● Work item: Give the following records again in full and without alteration.

···

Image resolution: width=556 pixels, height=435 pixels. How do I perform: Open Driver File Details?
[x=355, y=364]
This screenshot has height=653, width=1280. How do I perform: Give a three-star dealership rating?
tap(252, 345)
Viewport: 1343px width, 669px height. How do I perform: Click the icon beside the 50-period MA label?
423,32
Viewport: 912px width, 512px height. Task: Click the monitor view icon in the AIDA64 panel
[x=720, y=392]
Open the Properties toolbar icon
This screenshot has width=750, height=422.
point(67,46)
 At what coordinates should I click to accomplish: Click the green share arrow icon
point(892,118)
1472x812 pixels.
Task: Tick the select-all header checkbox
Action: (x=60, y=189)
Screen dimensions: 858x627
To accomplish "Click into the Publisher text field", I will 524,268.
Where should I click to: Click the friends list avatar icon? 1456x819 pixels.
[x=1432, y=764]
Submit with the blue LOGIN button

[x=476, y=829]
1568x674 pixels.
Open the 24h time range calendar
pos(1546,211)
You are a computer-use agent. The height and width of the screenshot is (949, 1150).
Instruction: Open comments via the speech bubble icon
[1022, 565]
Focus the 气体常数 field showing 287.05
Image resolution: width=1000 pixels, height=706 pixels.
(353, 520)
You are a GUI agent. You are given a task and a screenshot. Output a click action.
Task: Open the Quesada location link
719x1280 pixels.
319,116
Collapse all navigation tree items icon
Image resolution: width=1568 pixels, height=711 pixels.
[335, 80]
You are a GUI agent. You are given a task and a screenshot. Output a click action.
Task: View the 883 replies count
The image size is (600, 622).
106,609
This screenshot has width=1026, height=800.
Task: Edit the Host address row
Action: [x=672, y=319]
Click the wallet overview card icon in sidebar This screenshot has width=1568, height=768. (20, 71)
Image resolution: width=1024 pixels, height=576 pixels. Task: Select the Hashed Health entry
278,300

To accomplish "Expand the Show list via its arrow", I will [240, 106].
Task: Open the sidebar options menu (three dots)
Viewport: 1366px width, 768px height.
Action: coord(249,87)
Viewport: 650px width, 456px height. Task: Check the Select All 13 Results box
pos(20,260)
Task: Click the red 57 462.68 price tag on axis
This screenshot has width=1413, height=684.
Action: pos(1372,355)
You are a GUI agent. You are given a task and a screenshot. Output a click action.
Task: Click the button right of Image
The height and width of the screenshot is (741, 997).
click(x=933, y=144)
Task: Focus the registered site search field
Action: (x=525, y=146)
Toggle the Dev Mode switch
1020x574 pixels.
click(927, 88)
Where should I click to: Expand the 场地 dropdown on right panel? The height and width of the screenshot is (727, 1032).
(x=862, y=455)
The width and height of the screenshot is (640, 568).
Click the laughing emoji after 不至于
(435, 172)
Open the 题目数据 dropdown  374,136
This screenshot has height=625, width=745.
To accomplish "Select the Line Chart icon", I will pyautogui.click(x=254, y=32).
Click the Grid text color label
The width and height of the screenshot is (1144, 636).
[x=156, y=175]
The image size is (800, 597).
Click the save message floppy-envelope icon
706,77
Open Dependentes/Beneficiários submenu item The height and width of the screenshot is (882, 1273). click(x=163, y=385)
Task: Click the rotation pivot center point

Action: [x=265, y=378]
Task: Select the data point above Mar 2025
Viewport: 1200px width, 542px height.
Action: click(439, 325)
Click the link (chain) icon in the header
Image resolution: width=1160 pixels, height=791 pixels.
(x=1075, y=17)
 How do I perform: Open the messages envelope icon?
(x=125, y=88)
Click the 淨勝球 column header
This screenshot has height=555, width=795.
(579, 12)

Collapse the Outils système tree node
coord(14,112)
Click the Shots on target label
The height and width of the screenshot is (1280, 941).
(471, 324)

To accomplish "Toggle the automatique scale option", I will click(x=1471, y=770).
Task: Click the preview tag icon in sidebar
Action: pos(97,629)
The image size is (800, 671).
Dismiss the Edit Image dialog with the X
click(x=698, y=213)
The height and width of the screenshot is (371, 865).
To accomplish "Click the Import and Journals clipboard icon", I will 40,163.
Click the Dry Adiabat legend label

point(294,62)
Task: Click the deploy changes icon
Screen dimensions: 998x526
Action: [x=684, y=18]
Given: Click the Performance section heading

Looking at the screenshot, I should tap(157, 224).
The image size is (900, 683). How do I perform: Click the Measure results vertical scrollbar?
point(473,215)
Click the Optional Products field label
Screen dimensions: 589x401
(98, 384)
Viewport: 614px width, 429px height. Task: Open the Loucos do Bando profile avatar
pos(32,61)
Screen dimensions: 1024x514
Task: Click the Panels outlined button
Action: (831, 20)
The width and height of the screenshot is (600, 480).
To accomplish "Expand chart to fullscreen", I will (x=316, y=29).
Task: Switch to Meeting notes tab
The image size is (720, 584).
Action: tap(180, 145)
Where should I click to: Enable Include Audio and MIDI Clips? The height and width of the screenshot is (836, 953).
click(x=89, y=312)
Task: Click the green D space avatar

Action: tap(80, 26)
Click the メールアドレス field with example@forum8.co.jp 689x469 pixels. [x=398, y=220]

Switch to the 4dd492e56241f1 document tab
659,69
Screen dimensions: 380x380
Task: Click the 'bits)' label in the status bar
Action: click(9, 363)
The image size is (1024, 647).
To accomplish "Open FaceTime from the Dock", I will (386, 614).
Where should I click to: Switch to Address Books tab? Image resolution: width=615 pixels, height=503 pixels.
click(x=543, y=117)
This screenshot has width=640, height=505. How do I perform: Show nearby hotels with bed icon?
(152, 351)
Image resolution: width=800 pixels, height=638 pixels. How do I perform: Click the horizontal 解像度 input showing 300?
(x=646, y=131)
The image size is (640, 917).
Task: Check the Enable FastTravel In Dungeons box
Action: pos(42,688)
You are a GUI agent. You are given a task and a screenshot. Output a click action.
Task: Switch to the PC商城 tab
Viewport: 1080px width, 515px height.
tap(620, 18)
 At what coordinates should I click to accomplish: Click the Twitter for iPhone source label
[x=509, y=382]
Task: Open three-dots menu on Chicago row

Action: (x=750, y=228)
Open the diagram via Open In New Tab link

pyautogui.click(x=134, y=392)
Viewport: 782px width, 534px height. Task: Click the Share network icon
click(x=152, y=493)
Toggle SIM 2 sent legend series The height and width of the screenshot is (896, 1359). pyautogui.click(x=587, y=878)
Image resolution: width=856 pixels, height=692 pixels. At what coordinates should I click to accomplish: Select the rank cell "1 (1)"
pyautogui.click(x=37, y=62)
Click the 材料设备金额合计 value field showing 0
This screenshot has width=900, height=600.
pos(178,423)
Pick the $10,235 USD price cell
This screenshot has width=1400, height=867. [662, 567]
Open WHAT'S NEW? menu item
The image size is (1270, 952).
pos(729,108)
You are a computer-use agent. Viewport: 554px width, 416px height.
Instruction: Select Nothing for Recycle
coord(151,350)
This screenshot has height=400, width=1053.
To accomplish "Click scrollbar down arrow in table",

···

● Solution below:
Image resolution: width=556 pixels, height=435 pixels. How do I perform: Open Driver File Details?
[x=355, y=364]
This screenshot has height=653, width=1280. How do I perform: Give a three-star dealership rating?
tap(252, 345)
Viewport: 1343px width, 669px height. How do I perform: Click the icon beside the 50-period MA label?
423,32
Viewport: 912px width, 512px height. Task: Click the monitor view icon in the AIDA64 panel
[x=720, y=392]
Open the Properties toolbar icon
This screenshot has width=750, height=422.
point(67,46)
 At what coordinates should I click to accomplish: Click the green share arrow icon
point(892,118)
1472x812 pixels.
Task: Tick the select-all header checkbox
Action: (x=60, y=189)
Screen dimensions: 858x627
To accomplish "Click into the Publisher text field", I will 524,268.
Where should I click to: Click the friends list avatar icon? 1456x819 pixels.
[x=1432, y=764]
Submit with the blue LOGIN button

[x=476, y=829]
1568x674 pixels.
Open the 24h time range calendar
pos(1546,211)
You are a computer-use agent. The height and width of the screenshot is (949, 1150).
Instruction: Open comments via the speech bubble icon
[1022, 565]
Focus the 气体常数 field showing 287.05
Image resolution: width=1000 pixels, height=706 pixels.
(353, 520)
You are a GUI agent. You are given a task and a screenshot. Output a click action.
Task: Open the Quesada location link
719x1280 pixels.
319,116
Collapse all navigation tree items icon
Image resolution: width=1568 pixels, height=711 pixels.
[335, 80]
You are a GUI agent. You are given a task and a screenshot. Output a click action.
Task: View the 883 replies count
The image size is (600, 622).
106,609
This screenshot has width=1026, height=800.
Task: Edit the Host address row
Action: [x=672, y=319]
Click the wallet overview card icon in sidebar This screenshot has width=1568, height=768. (20, 71)
Image resolution: width=1024 pixels, height=576 pixels. Task: Select the Hashed Health entry
278,300

To accomplish "Expand the Show list via its arrow", I will [240, 106].
Task: Open the sidebar options menu (three dots)
Viewport: 1366px width, 768px height.
Action: coord(249,87)
Viewport: 650px width, 456px height. Task: Check the Select All 13 Results box
pos(20,260)
Task: Click the red 57 462.68 price tag on axis
This screenshot has width=1413, height=684.
Action: pos(1372,355)
You are a GUI agent. You are given a task and a screenshot. Output a click action.
Task: Click the button right of Image
The height and width of the screenshot is (741, 997).
click(x=933, y=144)
Task: Focus the registered site search field
Action: (x=525, y=146)
Toggle the Dev Mode switch
1020x574 pixels.
click(927, 88)
Where should I click to: Expand the 场地 dropdown on right panel? The height and width of the screenshot is (727, 1032).
(x=862, y=455)
The width and height of the screenshot is (640, 568).
Click the laughing emoji after 不至于
(435, 172)
Open the 题目数据 dropdown  374,136
This screenshot has height=625, width=745.
To accomplish "Select the Line Chart icon", I will pyautogui.click(x=254, y=32).
Click the Grid text color label
The width and height of the screenshot is (1144, 636).
[x=156, y=175]
The image size is (800, 597).
Click the save message floppy-envelope icon
706,77
Open Dependentes/Beneficiários submenu item The height and width of the screenshot is (882, 1273). click(x=163, y=385)
Task: Click the rotation pivot center point

Action: [x=265, y=378]
Task: Select the data point above Mar 2025
Viewport: 1200px width, 542px height.
Action: click(439, 325)
Click the link (chain) icon in the header
Image resolution: width=1160 pixels, height=791 pixels.
(x=1075, y=17)
 How do I perform: Open the messages envelope icon?
(x=125, y=88)
Click the 淨勝球 column header
This screenshot has height=555, width=795.
(579, 12)

Collapse the Outils système tree node
coord(14,112)
Click the Shots on target label
The height and width of the screenshot is (1280, 941).
(471, 324)

To accomplish "Toggle the automatique scale option", I will click(x=1471, y=770).
Task: Click the preview tag icon in sidebar
Action: pos(97,629)
The image size is (800, 671).
Dismiss the Edit Image dialog with the X
click(x=698, y=213)
The height and width of the screenshot is (371, 865).
To accomplish "Click the Import and Journals clipboard icon", I will 40,163.
Click the Dry Adiabat legend label

point(294,62)
Task: Click the deploy changes icon
Screen dimensions: 998x526
Action: [x=684, y=18]
Given: Click the Performance section heading

Looking at the screenshot, I should tap(157, 224).
The image size is (900, 683). How do I perform: Click the Measure results vertical scrollbar?
point(473,215)
Click the Optional Products field label
Screen dimensions: 589x401
(98, 384)
Viewport: 614px width, 429px height. Task: Open the Loucos do Bando profile avatar
pos(32,61)
Screen dimensions: 1024x514
Task: Click the Panels outlined button
Action: (831, 20)
The width and height of the screenshot is (600, 480).
To accomplish "Expand chart to fullscreen", I will (x=316, y=29).
Task: Switch to Meeting notes tab
The image size is (720, 584).
Action: tap(180, 145)
Where should I click to: Enable Include Audio and MIDI Clips? The height and width of the screenshot is (836, 953).
click(x=89, y=312)
Task: Click the green D space avatar

Action: tap(80, 26)
Click the メールアドレス field with example@forum8.co.jp 689x469 pixels. [x=398, y=220]

Switch to the 4dd492e56241f1 document tab
659,69
Screen dimensions: 380x380
Task: Click the 'bits)' label in the status bar
Action: click(9, 363)
The image size is (1024, 647).
To accomplish "Open FaceTime from the Dock", I will (386, 614).
Where should I click to: Switch to Address Books tab? Image resolution: width=615 pixels, height=503 pixels.
click(x=543, y=117)
This screenshot has width=640, height=505. How do I perform: Show nearby hotels with bed icon?
(152, 351)
Image resolution: width=800 pixels, height=638 pixels. How do I perform: Click the horizontal 解像度 input showing 300?
(x=646, y=131)
The image size is (640, 917).
Task: Check the Enable FastTravel In Dungeons box
Action: pos(42,688)
You are a GUI agent. You are given a task and a screenshot. Output a click action.
Task: Switch to the PC商城 tab
Viewport: 1080px width, 515px height.
tap(620, 18)
 At what coordinates should I click to accomplish: Click the Twitter for iPhone source label
[x=509, y=382]
Task: Open three-dots menu on Chicago row

Action: (x=750, y=228)
Open the diagram via Open In New Tab link

pyautogui.click(x=134, y=392)
Viewport: 782px width, 534px height. Task: Click the Share network icon
click(x=152, y=493)
Toggle SIM 2 sent legend series The height and width of the screenshot is (896, 1359). pyautogui.click(x=587, y=878)
Image resolution: width=856 pixels, height=692 pixels. At what coordinates should I click to accomplish: Select the rank cell "1 (1)"
pyautogui.click(x=37, y=62)
Click the 材料设备金额合计 value field showing 0
This screenshot has width=900, height=600.
pos(178,423)
Pick the $10,235 USD price cell
This screenshot has width=1400, height=867. [662, 567]
Open WHAT'S NEW? menu item
The image size is (1270, 952).
pos(729,108)
You are a computer-use agent. Viewport: 554px width, 416px height.
Instruction: Select Nothing for Recycle
coord(151,350)
This screenshot has height=400, width=1053.
To accomplish "Click scrollbar down arrow in table",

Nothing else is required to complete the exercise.